Quelle lectrice êtes-vous ? Quels sont vos derniers coups de cœur ?

    Je vous l’ai dit, je suis boulimique de lectures… Enfin, je le croyais avant de rencontrer les lecteurs sur le terrain. Je lis un à trois livres par semaine quand certains que je croise sur la toile, en librairie ou dans les salons, en lisent parfois plusieurs par jour ! En tout cas, je lis de tout : littérature blanche ou noire, loufoque ou très sérieuse. Il m’arrive même de lire des essais économique ou de société, des manuels pratiques (cuisine, marketing, déco, musique, littérature…). Et, j’ai également souvent besoin d’un shoot de style, alors je reprends les classiques. Cette année j’ai par exemple relu Du côté de Chez Swann ou Madame Bovary.

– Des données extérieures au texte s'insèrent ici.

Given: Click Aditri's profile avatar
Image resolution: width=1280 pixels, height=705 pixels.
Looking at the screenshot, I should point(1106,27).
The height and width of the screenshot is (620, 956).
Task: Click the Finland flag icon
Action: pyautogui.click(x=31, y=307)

J’ai coutume de répéter : « comme nous sommes chanceux d’avoir les livres dans nos vies ! »

Mes derniers coups de cœur et dernières lectures (je vous épargne ceux que j’ai abandonnés car je ne les ai carrément pas aimés !) : les trois romans de Laurent Gounelle (L’homme qui voulait être heureux, Les dieux voyagent toujours incognito, Le Philosophe qui n’était pas sage), l’excellent Joël Dicker La vérité sur l’affaire Harry Québert, l’angoissant Apnée Noire de Claire Favan, le délirant Nickel Blues de Nadine Monfils, l’envoûtant Nouveau Monde d’Emmanuel Hussenet, le drôle et révoltant Chroniques d’un Salaud de Patron de Julien Leclercq, le passionnant Garçon de Quoi Ecrire, livre d’entretiens entre François Sureau et Jean d’Ormesson...… Actuellement je lis Glacé de Bernard Minier - que j’ai rencontré à Polar Lens, que m’a recommandé Pépita de la librairie Lacoste à Mont de Marsan et pour lequel j’ai fini par craquer chez Décitre à Grenoble - et Des 1001 façons de quitter la Moldavie de Vladimir Lortchenkov, que m’a offert Rachid Akhmoun de la librairie Privat à Toulouse. J’ai une PAL (Pile à Lire) longue comme le bras et les jambes réunis… où m’attendent Douglas Kennedy, Fabrice Pinchon, RJ Ellory, Claude Poux, Gaston Leroux, Arni Thorarinsson, Camila Lackberg…

C’est difficile d’être raisonnable quand on passe presque sa vie en librairie !


Merci d’avoir répondu à ces quelques questions Lucie. Nous vous laissons le mot de la fin.
    Les mots s’usent davantage de ne pas être utilisés que d’être galvaudés… et l’imaginaire est toujours une valeur sûre!
Les Larmes Rouges du Citron Vert est un roman à la croisée des genres, polar, roman social, mais aussi histoire d’amour... On y croise de drôles de personnages au rythme d’une vie urbaine et très contemporaine. Réseaux sociaux, Smartphones et startups du web y côtoient la part la plus sombre de l’humanité : les oubliés de la croissance, les accidentés de la vie et ceux qui n’ont pas eu la chance d’être nés sous une bonne étoile. Ils se frôlent sans se voir mais finissent par partager un destin devenu trop court. Ce que je peux vous dire, c’est qu’on trouve dans ce roman des thèmes et des sujets qui me sont chers : notre rapport à la misère, au travail, à la passion, aux nouvelles technos, aux autres.